I will Survive / Ich werde Überleben / Eu Sobreviverei / Sobreviviré

Bullying can occur in nearly any part in or around the school building, although it may occur more frequently during physical education classes and activities such as recess.

Bullying also takes place in school hallways, bathrooms, on school buses and while waiting for buses, and in classes that require group work and/or after school activities.

Bullying in school sometimes consists of a group of students taking advantage of or isolating one student in particular and gaining the loyalty of bystanders who want to avoid becoming the next target.

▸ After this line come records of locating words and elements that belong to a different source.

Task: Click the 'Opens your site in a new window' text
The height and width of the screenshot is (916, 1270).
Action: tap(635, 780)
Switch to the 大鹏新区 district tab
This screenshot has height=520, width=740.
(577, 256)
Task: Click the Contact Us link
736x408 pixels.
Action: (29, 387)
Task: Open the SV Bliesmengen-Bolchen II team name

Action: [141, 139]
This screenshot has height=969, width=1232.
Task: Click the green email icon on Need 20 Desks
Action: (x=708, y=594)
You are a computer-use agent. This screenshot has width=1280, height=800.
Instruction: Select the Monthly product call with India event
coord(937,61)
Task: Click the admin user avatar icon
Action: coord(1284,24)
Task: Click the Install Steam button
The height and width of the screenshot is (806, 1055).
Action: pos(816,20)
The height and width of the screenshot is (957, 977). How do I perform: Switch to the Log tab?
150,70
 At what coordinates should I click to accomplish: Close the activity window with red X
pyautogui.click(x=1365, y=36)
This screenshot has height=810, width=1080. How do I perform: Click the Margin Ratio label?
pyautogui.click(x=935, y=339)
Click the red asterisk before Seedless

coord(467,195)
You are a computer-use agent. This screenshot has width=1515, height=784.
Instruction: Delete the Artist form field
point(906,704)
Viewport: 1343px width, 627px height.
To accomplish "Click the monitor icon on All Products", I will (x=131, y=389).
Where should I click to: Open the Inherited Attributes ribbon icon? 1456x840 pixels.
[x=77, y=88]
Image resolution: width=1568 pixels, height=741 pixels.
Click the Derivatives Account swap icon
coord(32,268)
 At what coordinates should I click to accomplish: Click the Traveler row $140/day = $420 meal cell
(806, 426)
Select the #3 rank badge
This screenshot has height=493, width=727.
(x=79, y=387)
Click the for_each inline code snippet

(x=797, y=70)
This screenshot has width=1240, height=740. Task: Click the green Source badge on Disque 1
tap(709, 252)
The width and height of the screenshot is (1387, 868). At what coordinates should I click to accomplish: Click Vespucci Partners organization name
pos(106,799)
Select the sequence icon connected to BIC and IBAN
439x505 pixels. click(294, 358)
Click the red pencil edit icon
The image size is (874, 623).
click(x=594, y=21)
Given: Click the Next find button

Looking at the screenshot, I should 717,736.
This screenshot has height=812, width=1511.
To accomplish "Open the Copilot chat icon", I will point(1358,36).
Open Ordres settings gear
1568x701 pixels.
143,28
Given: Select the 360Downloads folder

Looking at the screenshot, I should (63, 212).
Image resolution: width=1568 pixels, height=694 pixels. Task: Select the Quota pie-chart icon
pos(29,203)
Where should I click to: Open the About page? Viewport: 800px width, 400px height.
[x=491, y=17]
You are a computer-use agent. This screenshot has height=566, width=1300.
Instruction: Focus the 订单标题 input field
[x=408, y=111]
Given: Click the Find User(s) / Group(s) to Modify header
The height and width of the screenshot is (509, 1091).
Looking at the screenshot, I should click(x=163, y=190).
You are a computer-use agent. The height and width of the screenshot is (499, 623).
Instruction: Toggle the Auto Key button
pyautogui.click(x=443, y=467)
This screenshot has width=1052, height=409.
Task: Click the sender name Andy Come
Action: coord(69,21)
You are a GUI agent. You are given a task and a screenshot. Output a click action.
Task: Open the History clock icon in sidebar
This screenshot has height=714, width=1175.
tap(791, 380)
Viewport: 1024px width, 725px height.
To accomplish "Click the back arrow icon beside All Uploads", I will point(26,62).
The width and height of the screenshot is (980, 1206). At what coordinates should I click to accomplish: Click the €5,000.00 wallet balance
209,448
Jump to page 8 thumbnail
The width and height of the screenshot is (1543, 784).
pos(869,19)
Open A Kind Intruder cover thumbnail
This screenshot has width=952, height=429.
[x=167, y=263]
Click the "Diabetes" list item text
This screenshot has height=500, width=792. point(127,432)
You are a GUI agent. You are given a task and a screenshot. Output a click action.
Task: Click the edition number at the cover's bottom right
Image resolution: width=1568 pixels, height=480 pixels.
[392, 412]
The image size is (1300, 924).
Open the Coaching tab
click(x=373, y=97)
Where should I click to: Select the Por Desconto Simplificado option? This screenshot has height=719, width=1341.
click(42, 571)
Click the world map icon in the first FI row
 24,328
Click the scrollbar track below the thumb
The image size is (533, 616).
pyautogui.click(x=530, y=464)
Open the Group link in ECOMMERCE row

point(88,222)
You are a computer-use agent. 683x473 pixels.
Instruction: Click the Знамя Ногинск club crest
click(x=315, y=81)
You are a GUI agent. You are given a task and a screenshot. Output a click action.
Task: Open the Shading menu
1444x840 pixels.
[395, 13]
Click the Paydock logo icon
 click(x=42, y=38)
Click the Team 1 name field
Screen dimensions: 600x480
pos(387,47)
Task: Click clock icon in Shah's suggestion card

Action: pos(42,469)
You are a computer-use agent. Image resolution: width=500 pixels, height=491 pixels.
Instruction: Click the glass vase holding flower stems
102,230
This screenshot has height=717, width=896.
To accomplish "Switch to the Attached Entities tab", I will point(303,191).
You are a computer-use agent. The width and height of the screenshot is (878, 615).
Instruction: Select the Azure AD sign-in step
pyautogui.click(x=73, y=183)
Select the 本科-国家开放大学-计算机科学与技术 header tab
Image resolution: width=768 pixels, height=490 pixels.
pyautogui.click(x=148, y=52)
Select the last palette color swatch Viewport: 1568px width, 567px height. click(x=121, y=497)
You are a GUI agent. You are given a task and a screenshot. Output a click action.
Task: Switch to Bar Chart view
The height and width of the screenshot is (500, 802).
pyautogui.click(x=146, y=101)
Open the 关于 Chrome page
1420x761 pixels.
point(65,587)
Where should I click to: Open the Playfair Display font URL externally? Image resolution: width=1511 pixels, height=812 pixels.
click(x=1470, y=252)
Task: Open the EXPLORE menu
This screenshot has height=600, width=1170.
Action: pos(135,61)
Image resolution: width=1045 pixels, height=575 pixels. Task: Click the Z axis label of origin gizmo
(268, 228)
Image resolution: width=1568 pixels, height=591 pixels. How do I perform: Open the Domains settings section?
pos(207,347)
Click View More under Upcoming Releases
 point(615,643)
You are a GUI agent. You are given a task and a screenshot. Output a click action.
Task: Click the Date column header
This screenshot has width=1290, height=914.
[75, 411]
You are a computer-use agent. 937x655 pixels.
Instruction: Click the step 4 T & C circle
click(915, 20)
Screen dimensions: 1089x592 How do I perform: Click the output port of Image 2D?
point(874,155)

Being a bystander can produce feelings of anger, fear, guilt, and sadness …. Bystanders who witness repeated victimization of peers can experience negative effects similar to the victimized children themselves.

Unless action is taken, a culture of bullying is often perpetuated within a group for months, years, or longer.

A victim, in the short term, may feel depressed, anxious, angry, have excessive stress, learned helplessness, feel as though their life has fallen apart, have a significant drop in school performance, or may commit suicide (bullycide).

In the long term, they may feel insecure, lack trust, exhibit extreme sensitivity, or develop a mental illness such as psychopathy, avoidant personality disorder or PTSD. They may also desire vengeance, sometimes leading them to torment others in return.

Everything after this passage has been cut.